Opinion
Filed February 14, 1907.
1. SCHOOL LANDS — Leasing. By the law and regulations for leasing school lands in the Territory of Oklahoma, a lessee has a preference right to renew or re-lease, and such right is a valuable one subject to sale and purchase.
2. SAME — Same. Where the law and regulations in force prohibit any one person from leasing more than one quarter section of land, public policy forbids that another person shall lease and hold other such lands for a lessee, and one who has a valid lease upon school lands to the maximum amount permitted, is estopped from claiming that another lease is held for him.
(Syllabus by the Court.)
Error from the District Court of Woods County; before John L. Pancoast, Trial Judge.
Cowgill Dunn, for plaintiff in error.
T. J. Womack, for defendant in error.
Opinion of the court by
This was an action in the district court of Woods county by J. F. Noel, the payee of a promissory note, to recover judgment thereon against W. T. Barrett, the maker. Barrett admitted the execution of the note and pleaded no consideration. The case was tried to a jury, and after the evidence in support of the plea of want of consideration was introduced, the court sustained a demurrer to the evidence under this defense and took it from the jury, the defendant at the time excepting. There were other issues submitted to the jury, and a verdict was returned in favor of the plaintiff for the amount of the face of the note and interest. Judgment was rendered on the verdict, and the defendant brings the case here on petition in error.
The only error assigned is the action of the court in holding that there was no evidence to support the plea of no consideration, and in taking that defense from the jury. The evidence offered to establish the defense of no consideration was, that Noel, the payee of this note, was the lessee of a quarter section of school land from the school land leasing board for the Territory of Oklahoma; that under the law and rules regulating said board and the leasing of such lands he was permitted to lease but one quarter of land; that he procured Barrett to lease one adjoining quarter section and he agreed to pay the rental and Barrett was to allow him the use of the land for the payment of the rentals.

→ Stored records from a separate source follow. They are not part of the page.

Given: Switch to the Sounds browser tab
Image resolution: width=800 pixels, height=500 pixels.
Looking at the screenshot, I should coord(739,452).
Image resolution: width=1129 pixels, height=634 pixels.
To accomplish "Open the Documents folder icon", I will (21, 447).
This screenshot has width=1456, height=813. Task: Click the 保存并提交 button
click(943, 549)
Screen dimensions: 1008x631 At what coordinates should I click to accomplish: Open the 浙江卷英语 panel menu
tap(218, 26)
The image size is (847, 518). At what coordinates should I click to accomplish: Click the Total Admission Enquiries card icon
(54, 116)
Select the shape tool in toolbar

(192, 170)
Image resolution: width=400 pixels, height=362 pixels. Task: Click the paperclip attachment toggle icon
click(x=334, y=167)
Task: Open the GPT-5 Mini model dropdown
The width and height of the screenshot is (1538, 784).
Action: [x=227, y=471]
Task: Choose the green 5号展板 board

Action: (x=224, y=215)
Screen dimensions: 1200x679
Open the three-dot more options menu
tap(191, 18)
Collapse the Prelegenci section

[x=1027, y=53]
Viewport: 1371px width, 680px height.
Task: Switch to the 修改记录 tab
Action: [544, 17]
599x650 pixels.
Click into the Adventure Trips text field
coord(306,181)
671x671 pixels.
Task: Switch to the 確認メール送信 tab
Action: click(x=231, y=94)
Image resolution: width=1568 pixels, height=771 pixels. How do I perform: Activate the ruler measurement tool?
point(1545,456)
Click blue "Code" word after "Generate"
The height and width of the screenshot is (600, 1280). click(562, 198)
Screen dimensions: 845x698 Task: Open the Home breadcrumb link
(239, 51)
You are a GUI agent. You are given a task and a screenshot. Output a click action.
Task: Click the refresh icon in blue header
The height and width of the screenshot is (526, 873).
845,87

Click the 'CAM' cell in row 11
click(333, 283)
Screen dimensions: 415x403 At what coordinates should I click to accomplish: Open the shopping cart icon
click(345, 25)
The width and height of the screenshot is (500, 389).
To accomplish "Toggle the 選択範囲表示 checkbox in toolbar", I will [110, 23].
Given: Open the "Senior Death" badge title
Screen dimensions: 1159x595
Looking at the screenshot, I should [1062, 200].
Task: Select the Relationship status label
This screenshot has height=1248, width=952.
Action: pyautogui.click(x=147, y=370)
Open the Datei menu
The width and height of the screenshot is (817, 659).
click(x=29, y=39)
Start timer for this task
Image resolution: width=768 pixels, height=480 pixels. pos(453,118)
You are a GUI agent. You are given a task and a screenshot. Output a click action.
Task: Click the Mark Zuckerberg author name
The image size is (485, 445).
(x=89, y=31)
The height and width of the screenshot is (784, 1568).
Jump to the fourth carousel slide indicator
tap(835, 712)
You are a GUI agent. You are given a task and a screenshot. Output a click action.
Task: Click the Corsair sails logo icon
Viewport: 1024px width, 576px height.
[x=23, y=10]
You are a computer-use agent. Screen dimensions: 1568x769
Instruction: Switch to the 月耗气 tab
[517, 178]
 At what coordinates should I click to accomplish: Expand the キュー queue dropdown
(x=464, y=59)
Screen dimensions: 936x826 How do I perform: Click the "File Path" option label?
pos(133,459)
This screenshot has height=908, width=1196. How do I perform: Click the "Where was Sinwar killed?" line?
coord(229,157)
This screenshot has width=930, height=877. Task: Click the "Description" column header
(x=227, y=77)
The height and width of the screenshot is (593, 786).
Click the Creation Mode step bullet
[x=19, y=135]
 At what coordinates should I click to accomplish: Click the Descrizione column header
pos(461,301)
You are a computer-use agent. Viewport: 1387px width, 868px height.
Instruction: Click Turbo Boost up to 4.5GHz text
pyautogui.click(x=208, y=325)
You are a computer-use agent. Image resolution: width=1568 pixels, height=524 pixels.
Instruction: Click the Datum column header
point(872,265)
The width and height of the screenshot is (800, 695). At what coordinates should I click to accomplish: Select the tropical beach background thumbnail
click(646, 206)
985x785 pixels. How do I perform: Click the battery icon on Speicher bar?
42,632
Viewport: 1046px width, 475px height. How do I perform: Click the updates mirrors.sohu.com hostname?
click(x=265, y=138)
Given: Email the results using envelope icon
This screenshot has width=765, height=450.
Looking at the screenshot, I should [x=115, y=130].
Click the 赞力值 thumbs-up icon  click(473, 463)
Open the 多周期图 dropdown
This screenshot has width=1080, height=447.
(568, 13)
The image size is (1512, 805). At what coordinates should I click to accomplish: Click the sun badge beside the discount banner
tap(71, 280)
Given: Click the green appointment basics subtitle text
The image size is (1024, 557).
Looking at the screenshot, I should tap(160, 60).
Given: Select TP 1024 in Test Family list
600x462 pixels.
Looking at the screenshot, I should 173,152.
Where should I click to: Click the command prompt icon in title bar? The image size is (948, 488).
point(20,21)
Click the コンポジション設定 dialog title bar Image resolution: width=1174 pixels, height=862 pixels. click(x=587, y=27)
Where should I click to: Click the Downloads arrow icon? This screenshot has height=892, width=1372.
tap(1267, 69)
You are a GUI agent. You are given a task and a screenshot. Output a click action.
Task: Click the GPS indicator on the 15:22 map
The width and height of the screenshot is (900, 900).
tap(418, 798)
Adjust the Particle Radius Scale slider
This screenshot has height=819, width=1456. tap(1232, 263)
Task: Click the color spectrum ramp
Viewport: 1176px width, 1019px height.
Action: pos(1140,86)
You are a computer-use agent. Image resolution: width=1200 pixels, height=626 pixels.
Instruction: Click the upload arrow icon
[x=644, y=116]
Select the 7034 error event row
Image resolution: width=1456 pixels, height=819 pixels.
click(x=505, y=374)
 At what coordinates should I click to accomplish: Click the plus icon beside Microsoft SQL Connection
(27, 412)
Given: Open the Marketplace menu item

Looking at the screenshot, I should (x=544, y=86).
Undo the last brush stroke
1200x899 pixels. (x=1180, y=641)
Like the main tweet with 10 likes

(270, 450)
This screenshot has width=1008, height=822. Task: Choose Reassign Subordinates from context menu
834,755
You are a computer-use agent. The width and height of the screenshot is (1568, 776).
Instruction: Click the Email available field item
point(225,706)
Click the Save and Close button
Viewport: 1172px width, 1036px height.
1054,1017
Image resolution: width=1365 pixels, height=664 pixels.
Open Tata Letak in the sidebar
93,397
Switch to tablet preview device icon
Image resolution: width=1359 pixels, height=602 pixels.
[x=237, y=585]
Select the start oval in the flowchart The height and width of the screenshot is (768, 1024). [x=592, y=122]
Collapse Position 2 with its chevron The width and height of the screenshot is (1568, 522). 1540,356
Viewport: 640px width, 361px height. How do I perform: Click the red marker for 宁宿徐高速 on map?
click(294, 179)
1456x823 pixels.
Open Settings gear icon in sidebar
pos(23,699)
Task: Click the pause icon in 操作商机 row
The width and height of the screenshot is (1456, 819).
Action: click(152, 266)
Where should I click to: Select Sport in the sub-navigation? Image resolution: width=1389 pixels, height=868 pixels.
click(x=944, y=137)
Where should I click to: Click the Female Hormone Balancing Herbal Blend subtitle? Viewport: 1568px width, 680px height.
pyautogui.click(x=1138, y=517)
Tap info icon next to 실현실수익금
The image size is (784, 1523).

Some fencing was put on the land by Noel, but the land was used for pasture. After about three years of such leasing, one Devereux proposed to buy the lease and did purchase Barrett's relinquishment of his preference right and lease and paid therefor the sum of $800. It was agreed between Barrett and Noel that Barrett, the lessee, should have $500 of this sum and Noel, who had paid the rentals, the sum of $300. Barrett allowed Noel to take the $500 claimed by him and Noel, executed the note sued on for the said $500. Noel now claims that Barrett was holding the lease for him as an accommodation; that he had paid nothing to secure the lease and that when the lease was sold to Devereux that he was entitled to the entire proceeds of the sale, and that he gave the note to Barrett just to satisfy him because he claimed something, but there was an absolute want of consideration.
We think the court made no mistake in this case. There was nothing for the jury to decide. If the evidence of the defendant himself who was seeking to show no consideration, in fact showed the contrary, then the note would entitle the payee to judgment. Noel being at the time the holder of a lease for all the land the law would permit him to lease, he could take no interest in the lease itself or in the right secured by the lease. Barrett leased the land out of which the controversy grew and under the rules and regulations of the department he, so long as he kept the rentals paid, was the possessor of a preference right to continue leasehold upon such terms as the board should from time to time impose. This preference right is a valuable property right; in fact, experience and the general course of dealings in such lands has demonstrated that the preference right of such leases are often of more value than the improvements on the land, and such preference rights are the subject of sale and purchase the same as titles to other lands. Noel had no preference right, and he is estopped from asserting any claim to it. During the time Barrett held the lease Noel paid the rent and got the use of the land; they both consented to the sale, and Barrett claimed that he should have $500 for his interest, and that Noel could have $300 for improvements. Noel agreed to this and executed the note and Barrett turned over to him the entire $800 paid by Devereux. It is claimed that nothing passed from Barrett to Noel which will constitute a consideration for the note, and a number of authorities are cited as to what will and what will not constitute a consideration for a promise. There is no need to review these authorities. Noel had nothing to sell to Devereux except his improvements, which were worth far less than the amount he agreed to take. Barrett had a valuable right which he transferred to Devereux and for which he received the $500, and having permitted Noel to take this money, the note has a bona fide consideration of $500 in cash. It may be, as claimed by Noel, that Barrett agreed to hold this lease for him, but such an agreement was against public policy and cannot be enforced. As between Barrett and the territory his lease was valid, and he had a right to transfer it with the consent of the leasing board.
The judgment of the district court of Woods county is affirmed, at the costs of the plaintiff in error.
Pancoast, J., who presided in the court below, not sitting; all the other Justices concurring.